A diversification requirement has also been added to the 831(b) eligibility requirements. There are two methods of meeting this requirement. The primary method (“risk diversification test”) is to have no more that 20 percent of the company’s net written premiums (or, if greater, direct written premiums) attributable to one policyholder in a tax year. In determining the attribution of premiums to any policyholder, all policyholders that are related or are members of the same controlled group are treated as one policyholder.

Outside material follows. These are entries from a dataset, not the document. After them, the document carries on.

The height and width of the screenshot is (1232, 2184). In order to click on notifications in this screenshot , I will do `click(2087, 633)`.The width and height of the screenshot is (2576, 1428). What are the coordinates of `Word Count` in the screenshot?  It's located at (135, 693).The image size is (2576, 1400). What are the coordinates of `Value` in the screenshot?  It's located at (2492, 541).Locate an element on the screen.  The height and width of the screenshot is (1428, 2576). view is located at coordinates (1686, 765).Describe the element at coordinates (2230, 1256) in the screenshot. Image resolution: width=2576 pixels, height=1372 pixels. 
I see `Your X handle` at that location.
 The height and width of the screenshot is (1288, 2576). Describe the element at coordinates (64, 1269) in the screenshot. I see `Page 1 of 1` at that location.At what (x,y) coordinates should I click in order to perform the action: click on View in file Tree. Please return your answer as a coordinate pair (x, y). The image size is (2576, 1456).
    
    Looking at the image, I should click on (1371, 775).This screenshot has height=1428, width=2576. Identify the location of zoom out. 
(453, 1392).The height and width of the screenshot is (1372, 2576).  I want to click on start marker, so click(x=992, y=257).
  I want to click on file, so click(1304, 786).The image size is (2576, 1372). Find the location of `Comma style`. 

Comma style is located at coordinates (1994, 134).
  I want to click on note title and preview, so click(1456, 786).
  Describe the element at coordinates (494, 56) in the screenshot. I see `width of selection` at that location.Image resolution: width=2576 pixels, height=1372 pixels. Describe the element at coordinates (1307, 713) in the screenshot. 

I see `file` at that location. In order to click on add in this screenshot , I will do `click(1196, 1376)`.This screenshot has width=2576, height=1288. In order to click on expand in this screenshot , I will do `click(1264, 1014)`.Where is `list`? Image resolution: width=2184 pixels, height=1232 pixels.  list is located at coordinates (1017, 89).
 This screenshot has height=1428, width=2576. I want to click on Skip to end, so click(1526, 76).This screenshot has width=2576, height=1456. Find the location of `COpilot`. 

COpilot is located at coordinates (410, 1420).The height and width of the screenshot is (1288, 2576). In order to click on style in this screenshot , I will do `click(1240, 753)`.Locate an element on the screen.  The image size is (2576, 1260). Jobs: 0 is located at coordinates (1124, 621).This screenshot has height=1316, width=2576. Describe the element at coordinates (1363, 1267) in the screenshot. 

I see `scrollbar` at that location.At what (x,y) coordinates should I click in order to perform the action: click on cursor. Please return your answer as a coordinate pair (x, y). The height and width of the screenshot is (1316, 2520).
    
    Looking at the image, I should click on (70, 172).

Small insurance companies that fail to meet this test may be able to meet the alternative (“relatedness test”) requirements. This second chance requires that no person who holds (directly or indirectly) an interest in the company be a “specified holder” with aggregate interests in the company (held directly or indirectly) that are a percentage of the entire interests in that insurance company that are greater than a de minimis percentage higher than the percentage of interests in the specified assets with respect to the company held (directly or indirectly) by the specified holder.

For this purpose, a specified holder is any individual holding (directly or indirectly) an interest in the small insurance company who is a spouse or lineal descendant (including by adoption) of another individual who holds an interest (directly or indirectly) in the“specified assets” of such insurance company. An indirect interest is one that is held through a trust, estate, partnership or corporation. Specified assets are the trades or businesses, rights, or assets with respect to which the net written premiums (or direct written premiums) of the company are paid. Also, unless otherwise specified by regulation or other guidance, a de minimispercentage is two percentage points or less for these purposes.

Any existing small insurance company with an 831(b) election in effect will be required to meet any information and substantiation reporting requirements regarding the diversification test as may be established by the IRS.

Effective date. The provision applies to tax years beginning after December 31, 2016.